[Image: Hospital entrance]

A hospital entrance in Minneapolis. Charity care applications often require extensive documentation.

As ranks of uninsured grow, charity care can be hard to come by at many hospitals

An investigation of hospital data and charity care programs shows most Minnesota hospitals provide little financial aid to patients and often make assistance difficult to get.

Tracker Bureau

Across Minnesota, the number of uninsured residents has climbed to an estimated 8.2% of the population, up from 5.7% in 2020. Yet the state’s hospitals, which collectively reported more than $1.2 billion in operating surpluses last year, have not proportionally increased their charity care offerings. A Tracker Bureau analysis of financial filings from 47 hospitals reveals that only 12% of eligible patients actually received any form of financial assistance.

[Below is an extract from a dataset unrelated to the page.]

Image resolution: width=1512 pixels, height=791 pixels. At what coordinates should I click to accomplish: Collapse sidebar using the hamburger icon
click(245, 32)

Charity care as % of operating expenses

1.2%

Statewide median, 2025

The median hospital spent just 1.2% of its operating expenses on charity care in 2025, according to the filings. That figure is virtually unchanged from 2019, despite a 40% rise in the uninsured population over the same period. “Hospitals are making record profits while patients are drowning in debt,” said a senior researcher at the Minnesota Health Access Coalition. “The system is fundamentally broken.”

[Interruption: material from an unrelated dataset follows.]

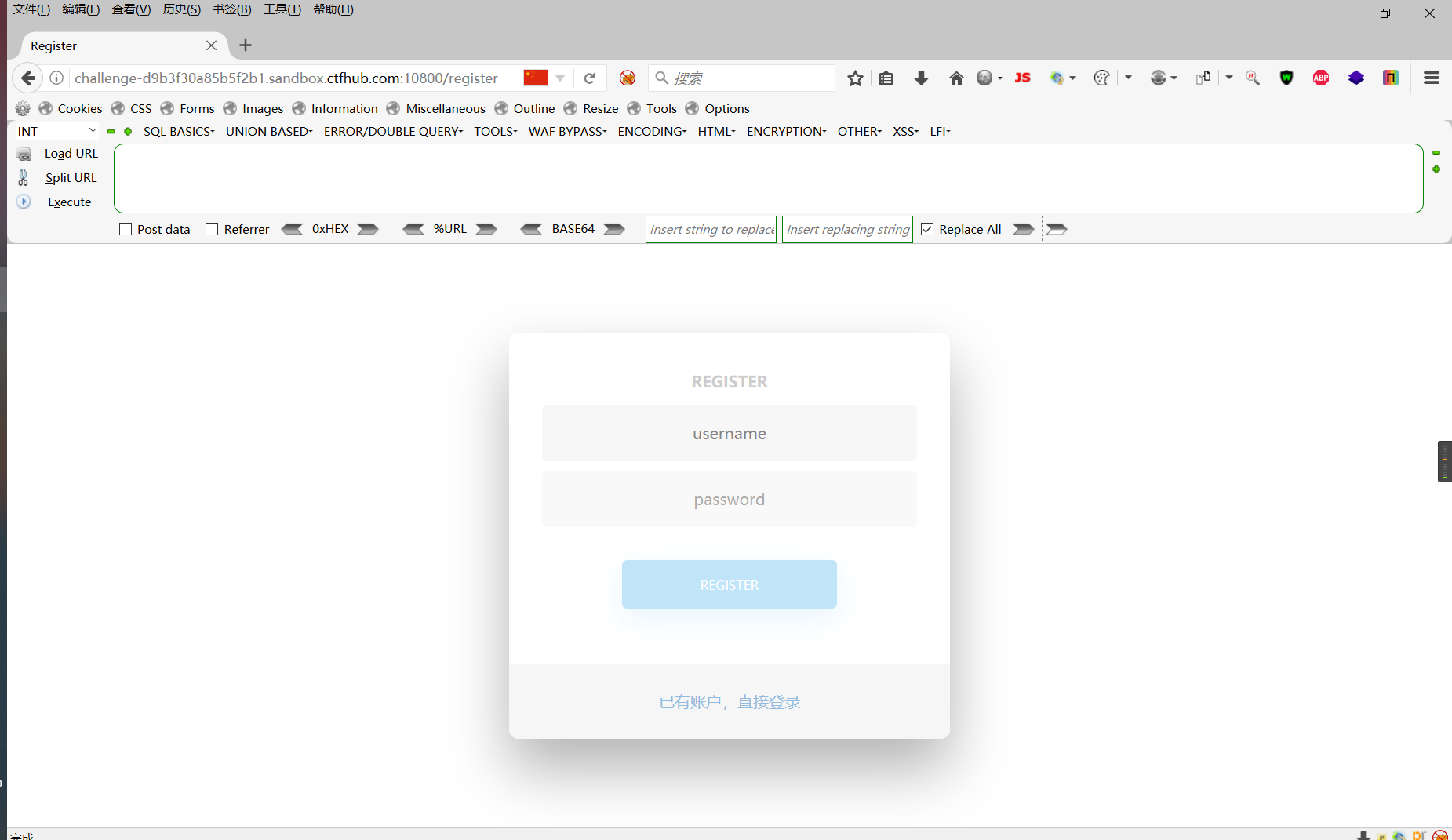The height and width of the screenshot is (840, 1452).
Task: Check the Referrer checkbox
Action: tap(211, 229)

“Hospitals are making record profits while patients are drowning in debt.”
a senior researcher

The application process itself often serves as a barrier. Of the 47 hospitals surveyed, 38 required applicants to submit tax returns, pay stubs, and a signed letter from their employer — documents that many low-income and uninsured individuals do not have readily available. Only five hospitals offered online applications, and none provided translation services for languages other than Spanish and Hmong.

Hospitals requiring in-person application

29of 47

No online or mail option

Even when patients successfully apply, the amount of aid granted is often minuscule. The average charity care write-off per eligible patient was $312 in 2025, far below the typical cost of an emergency room visit ($1,200) or a three-day hospital stay ($8,500). “It’s a drop in the bucket,” said an industry analyst who studies hospital pricing. “These programs are designed more for public relations than actual relief.”

“These programs are designed more for public relations than actual relief.”
an industry analyst

The Minnesota Hospital Association declined to comment on the findings, but in a 2024 report it noted that hospitals provided $1.8 billion in community benefits, including charity care, bad debt, and unreimbursed Medicaid costs. However, critics argue that “community benefits” is a broad category that includes marketing expenses and lobbying costs, inflating the true charity care figure.

The investigation also found that hospitals in wealthier suburbs were far more likely to advertise charity care programs than those in low-income urban neighborhoods. In Hennepin County, where the uninsured rate is 12.3%, only two out of seven hospitals had any visible signage or brochures about financial assistance in their emergency rooms.

Uninsured rate in Hennepin County

12.3%

vs. state average 8.2%

State lawmakers have proposed legislation that would require hospitals to spend at least 5% of their operating revenue on charity care, a threshold that only three of the 47 hospitals currently meet. The bill faces opposition from the hospital lobby, which argues that mandatory spending could force rural hospitals to cut other services.